[Exercise data — start]

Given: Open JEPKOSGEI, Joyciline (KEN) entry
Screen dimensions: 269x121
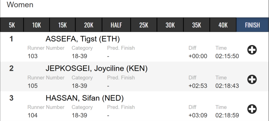Looking at the screenshot, I should [97, 69].
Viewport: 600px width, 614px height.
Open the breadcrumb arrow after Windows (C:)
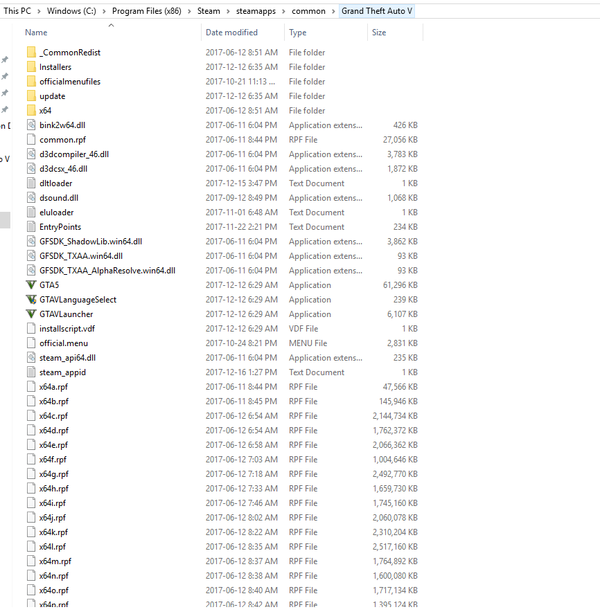pos(104,11)

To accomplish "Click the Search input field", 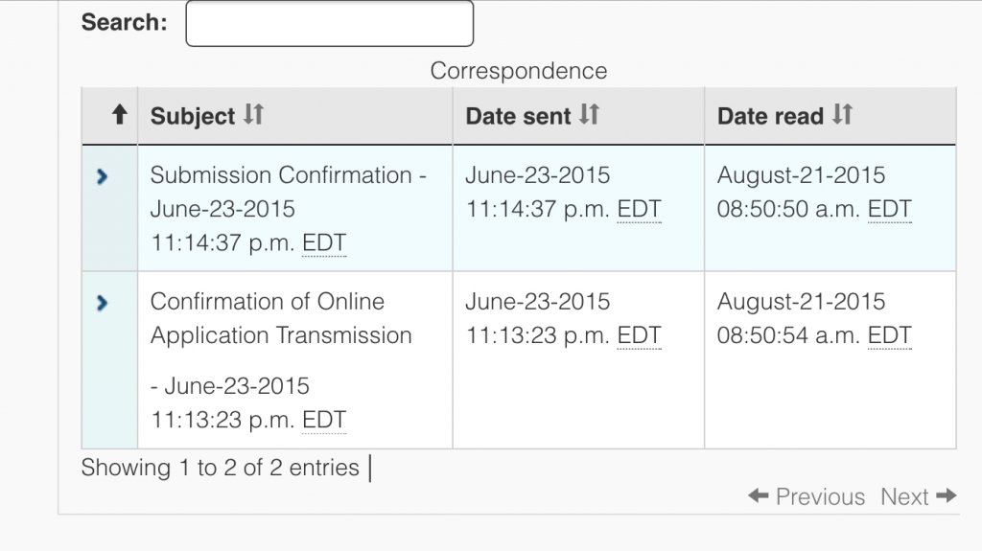I will (330, 23).
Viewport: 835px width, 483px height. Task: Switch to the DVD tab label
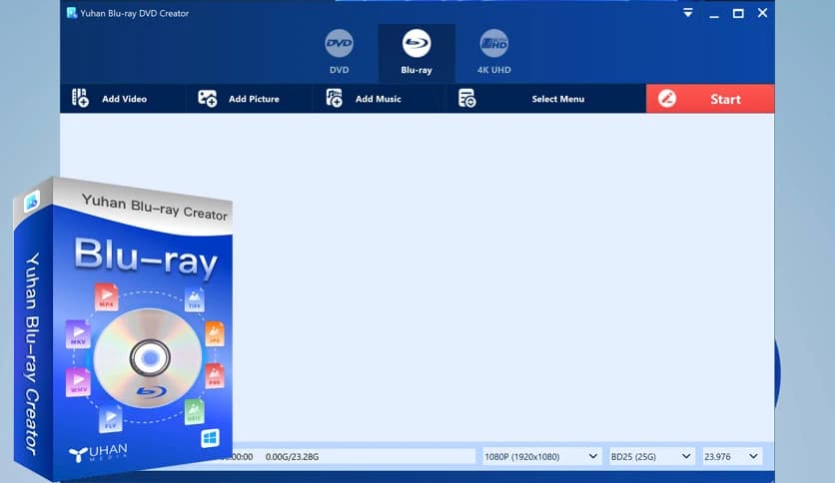(x=340, y=71)
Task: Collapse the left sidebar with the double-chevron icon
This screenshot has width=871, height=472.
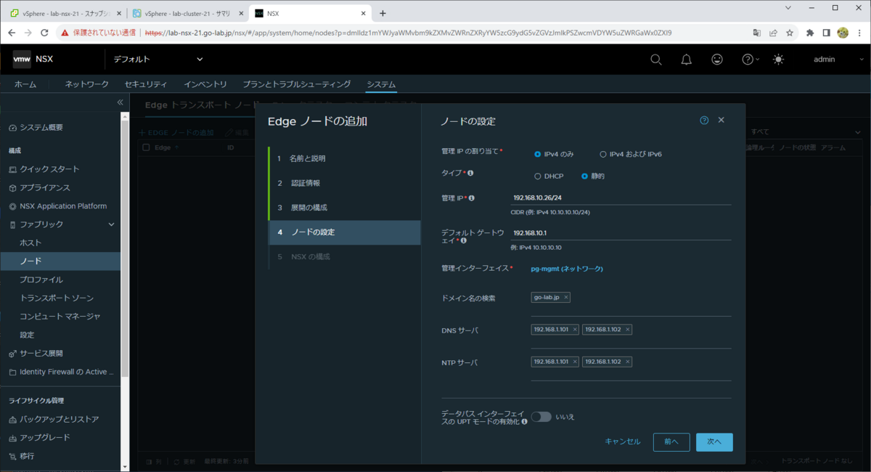Action: click(x=120, y=102)
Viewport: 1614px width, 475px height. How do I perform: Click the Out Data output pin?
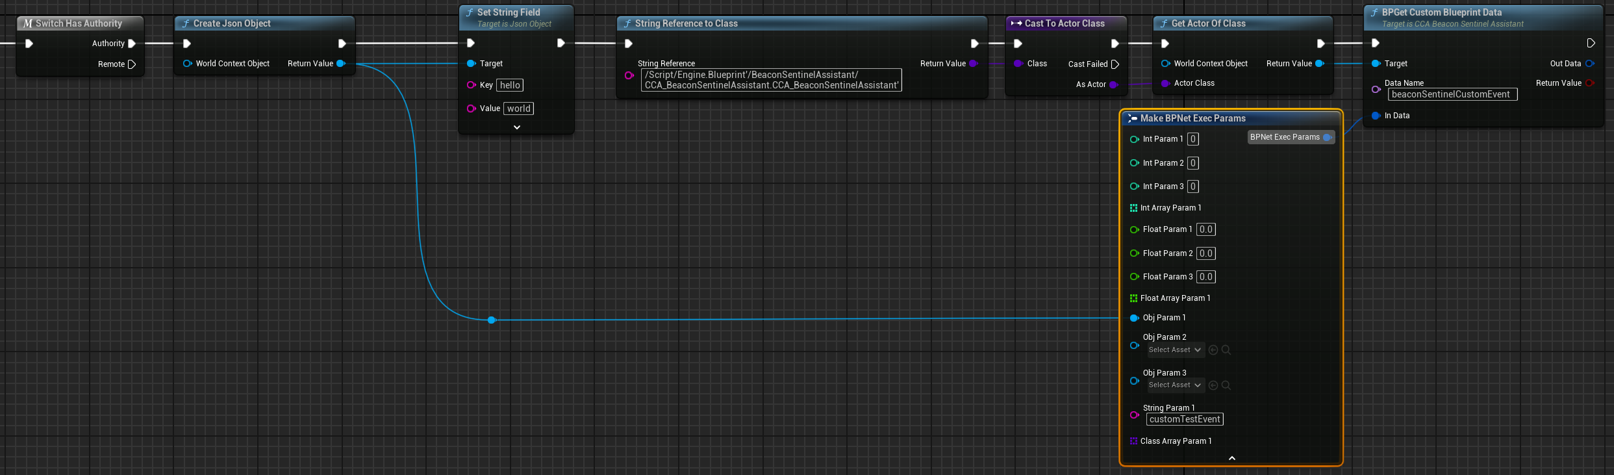point(1589,64)
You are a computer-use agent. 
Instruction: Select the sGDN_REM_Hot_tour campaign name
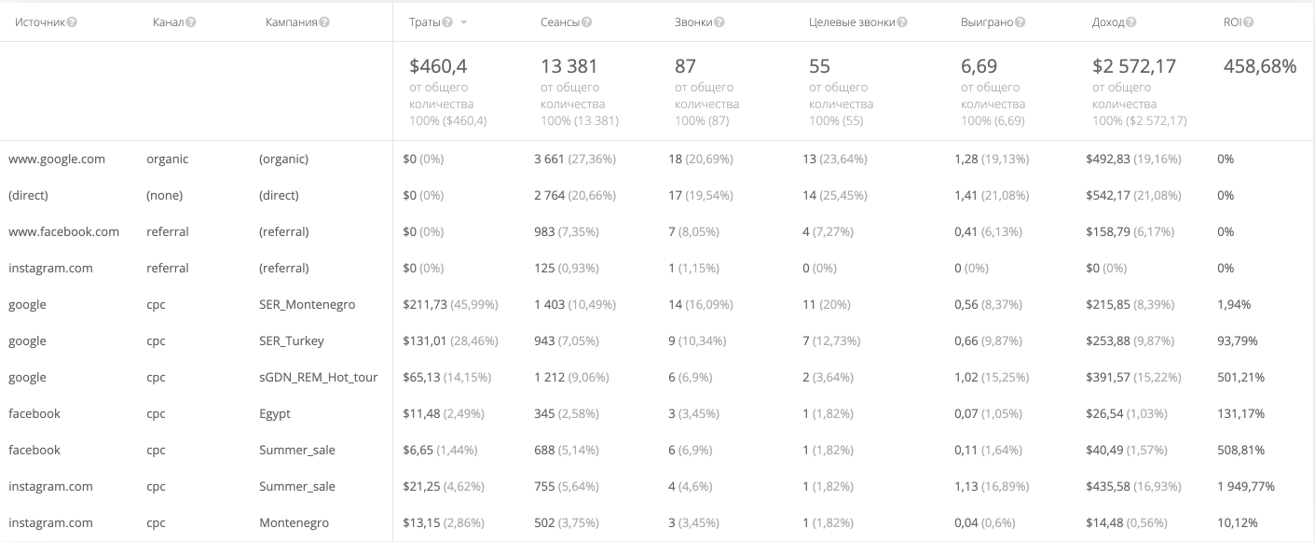point(318,378)
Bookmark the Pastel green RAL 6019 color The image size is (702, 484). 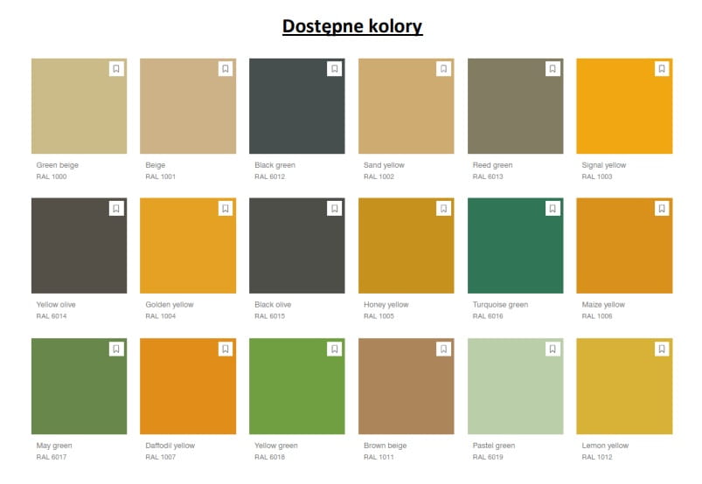tap(553, 349)
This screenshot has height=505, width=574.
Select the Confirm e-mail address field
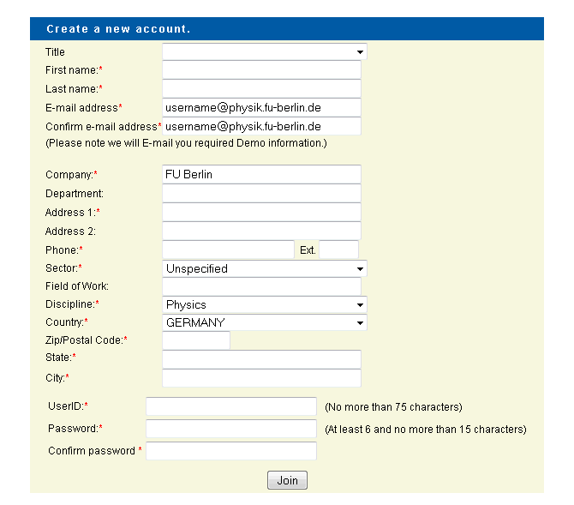tap(261, 126)
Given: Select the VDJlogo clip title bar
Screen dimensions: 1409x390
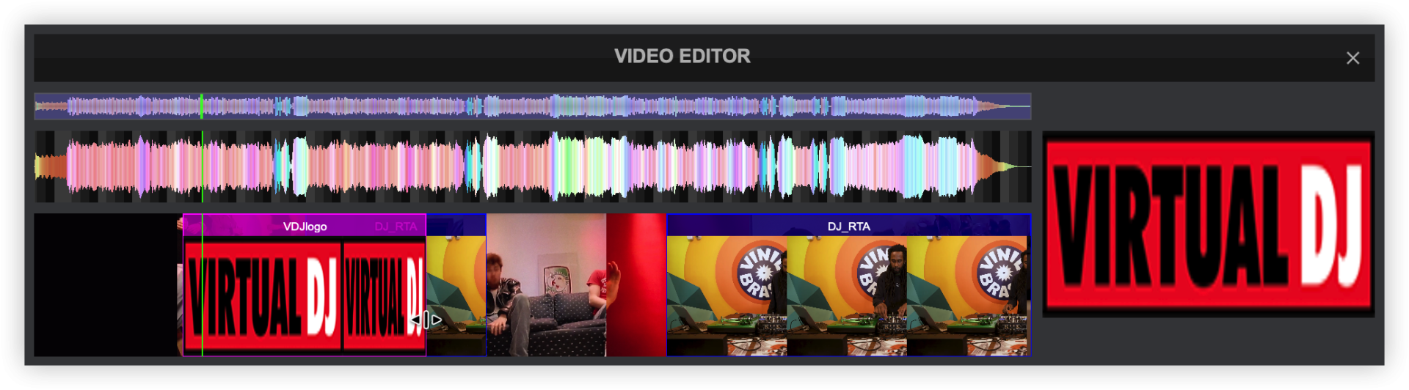Looking at the screenshot, I should (x=305, y=227).
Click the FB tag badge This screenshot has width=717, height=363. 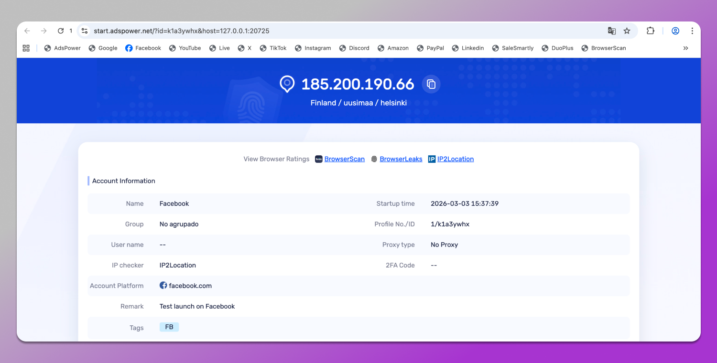click(169, 327)
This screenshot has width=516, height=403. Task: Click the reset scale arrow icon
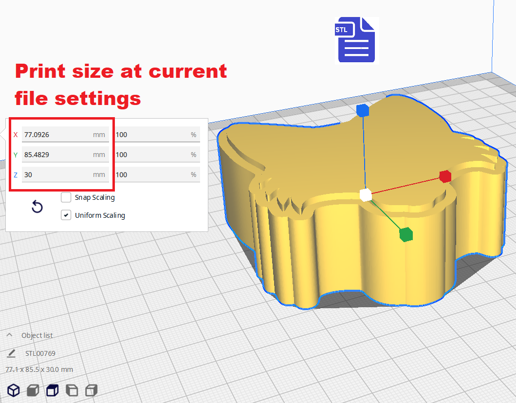[x=37, y=207]
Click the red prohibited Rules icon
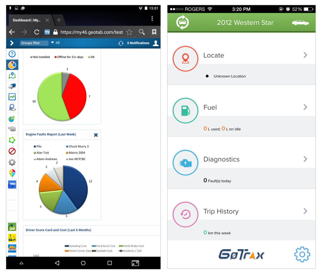This screenshot has width=321, height=274. pyautogui.click(x=12, y=151)
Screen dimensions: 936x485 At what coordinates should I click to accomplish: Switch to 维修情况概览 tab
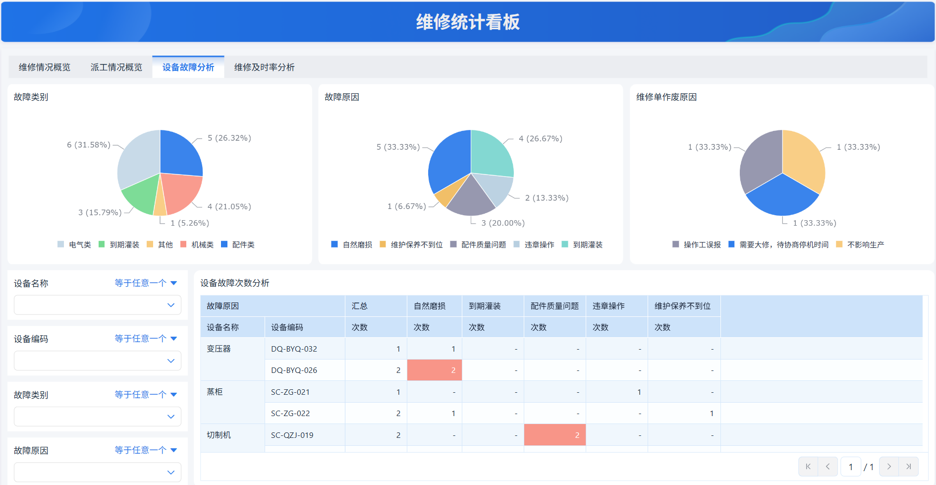[x=45, y=67]
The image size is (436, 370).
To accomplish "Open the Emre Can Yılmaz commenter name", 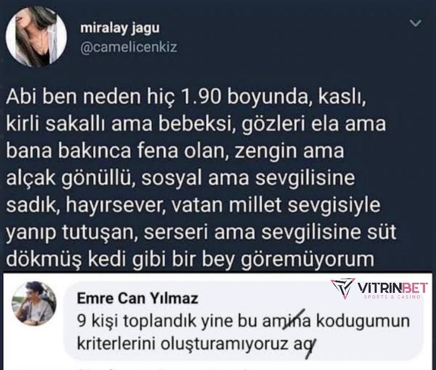I will click(x=137, y=299).
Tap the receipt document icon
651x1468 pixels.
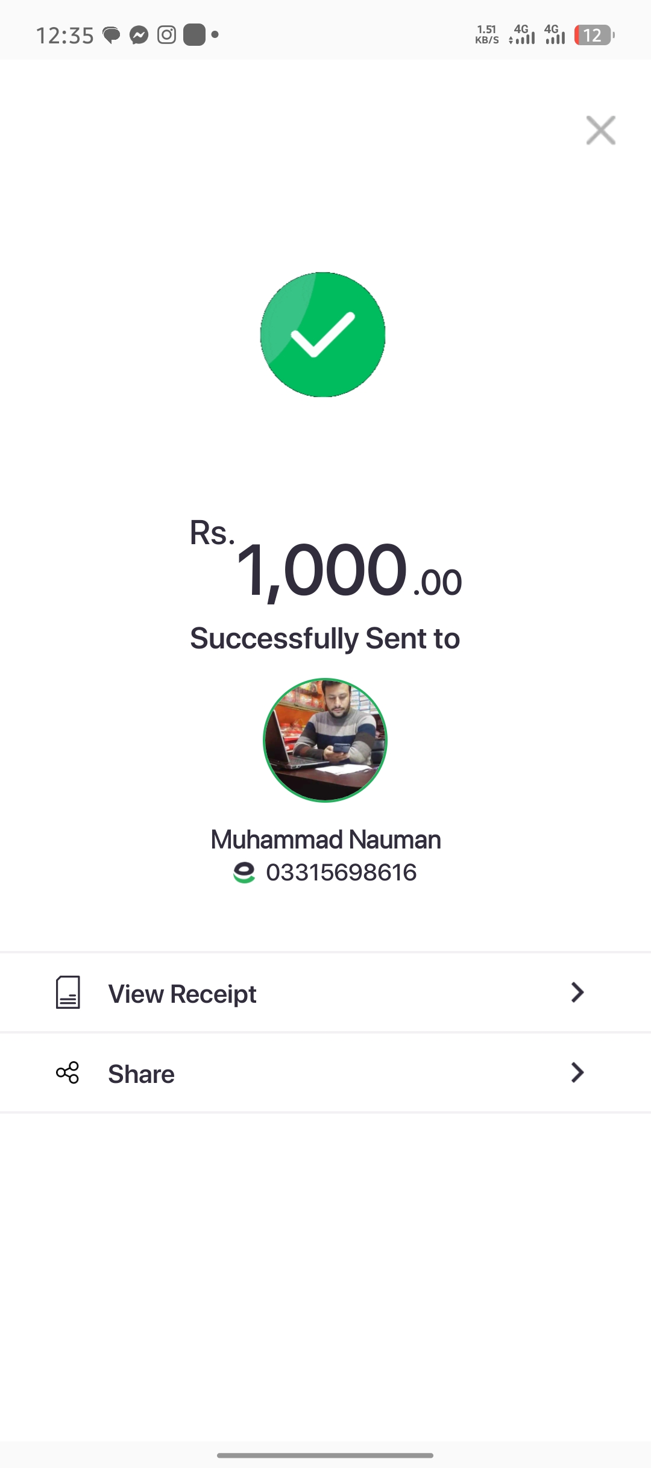tap(68, 993)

[Exercise data — finish]

Exercise
Report, for the data above, every line in which the string "Given" appears.

Answer section
Given: Open JEPKOSGEI, Joyciline (KEN) entry
Given: Select the VDJlogo clip title bar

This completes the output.